The “wealth effect” and stimulus

U.$. net wealth actually declined in 2008, by 17.9%.(1)


“Americans’ net worth plunged a record 17.9% in 2008 as the value of their homes, stocks and other assets dropped swiftly, the Federal Reserve said Thursday in a report that did not bode well for consumer spending and the overall economy this year.

“With net worth dropping so much, consumers are likely to focus on saving, not spending, as they realize they can’t rely on their homes and stock portfolios as ever-rising sources of income, says RDQ Economics senior economist Conrad DeQuadros.”


This is a concrete demonstration of the “wealth effect” on GNP, a controversial theory if taken in isolation at this time.

If the U.$. economy actually ran a surplus without the dollar bubble, if the government budget were in surplus and if the interest rate were as it is now, there would be little debate about what the united $tates would do.

When the stock market is flattened with cash on the sidelines, “borrow-and-spend” becomes attractive. In this situation, if there is a wealth effect(2) it will offset the stimulus spending to some degree. Some might settle the argument over a number such as the “propensity to consume” of rich and poor. If consumption is down, and wealth is down, nonetheless, government borrowing of the sidelined money to give to consumers may be more stimulating than leaving it in the stock market as savings of the rich. Profits might rise from the stimulus and boost the stock market later.

The Democrats would typically duke that question out with Republicans. At the moment, the Keynesian wing of Democrats has the upper hand. However, MIM is more concerned about international aspects and we suspect but won’t aerate that the wealth effect will be confounded with something else at this time.

It would seem that borrowing money abroad instead of home has more instant bang-for-the-buck when it is for 10 years at about 3%. Borrowing the money from U.$. rich to give to less-rich people is just shuffling it from wealth to consumption, because as MIM has pointed out many times, there is no net surplus from U.$. workers.
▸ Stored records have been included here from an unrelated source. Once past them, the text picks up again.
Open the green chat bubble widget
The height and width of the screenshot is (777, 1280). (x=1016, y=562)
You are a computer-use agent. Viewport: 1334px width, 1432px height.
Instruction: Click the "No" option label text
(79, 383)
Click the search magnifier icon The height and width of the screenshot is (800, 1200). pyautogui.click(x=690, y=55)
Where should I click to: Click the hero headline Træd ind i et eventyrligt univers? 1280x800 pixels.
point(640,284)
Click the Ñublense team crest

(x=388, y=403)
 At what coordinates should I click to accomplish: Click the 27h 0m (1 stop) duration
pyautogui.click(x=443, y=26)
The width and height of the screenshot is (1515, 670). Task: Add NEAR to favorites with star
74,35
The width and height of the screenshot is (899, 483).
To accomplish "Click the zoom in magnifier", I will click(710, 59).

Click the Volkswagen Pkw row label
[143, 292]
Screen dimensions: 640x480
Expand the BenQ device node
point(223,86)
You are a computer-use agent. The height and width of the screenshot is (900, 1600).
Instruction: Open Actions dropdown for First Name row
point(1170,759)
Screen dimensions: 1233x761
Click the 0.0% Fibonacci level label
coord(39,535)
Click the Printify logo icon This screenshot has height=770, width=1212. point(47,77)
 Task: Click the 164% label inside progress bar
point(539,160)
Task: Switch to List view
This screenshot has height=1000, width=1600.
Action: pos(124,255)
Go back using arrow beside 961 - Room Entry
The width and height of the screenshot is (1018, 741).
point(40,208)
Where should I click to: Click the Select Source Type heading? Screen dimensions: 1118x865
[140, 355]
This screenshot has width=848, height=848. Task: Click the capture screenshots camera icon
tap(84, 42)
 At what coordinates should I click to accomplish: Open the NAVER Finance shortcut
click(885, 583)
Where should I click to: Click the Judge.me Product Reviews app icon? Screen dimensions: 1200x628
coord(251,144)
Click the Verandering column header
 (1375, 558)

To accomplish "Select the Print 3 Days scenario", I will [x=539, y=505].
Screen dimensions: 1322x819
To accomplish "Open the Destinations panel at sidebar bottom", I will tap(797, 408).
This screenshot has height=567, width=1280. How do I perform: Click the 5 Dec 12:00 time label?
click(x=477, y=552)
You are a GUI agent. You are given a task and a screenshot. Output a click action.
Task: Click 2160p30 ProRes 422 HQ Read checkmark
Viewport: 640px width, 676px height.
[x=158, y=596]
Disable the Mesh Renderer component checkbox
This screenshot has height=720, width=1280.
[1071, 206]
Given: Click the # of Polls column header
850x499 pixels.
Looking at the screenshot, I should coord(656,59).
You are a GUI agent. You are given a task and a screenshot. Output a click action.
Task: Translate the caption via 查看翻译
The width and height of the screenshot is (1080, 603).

The borrowing from Amerikans might decrease the spending of rich Amerikans on consumption, but probably just not as much as the increased consumption of the less-rich given government jobs.

What we are really interested in is why the national bourgeoisie wants to loan this money to stimulate the U.$. economy when it can stimulate other economies.

On another question, economists give Obama a 59% positive rating.(3)  I wondered if there is no economist economists would give that high a rating to, but they give a 71% grade to Bernanke.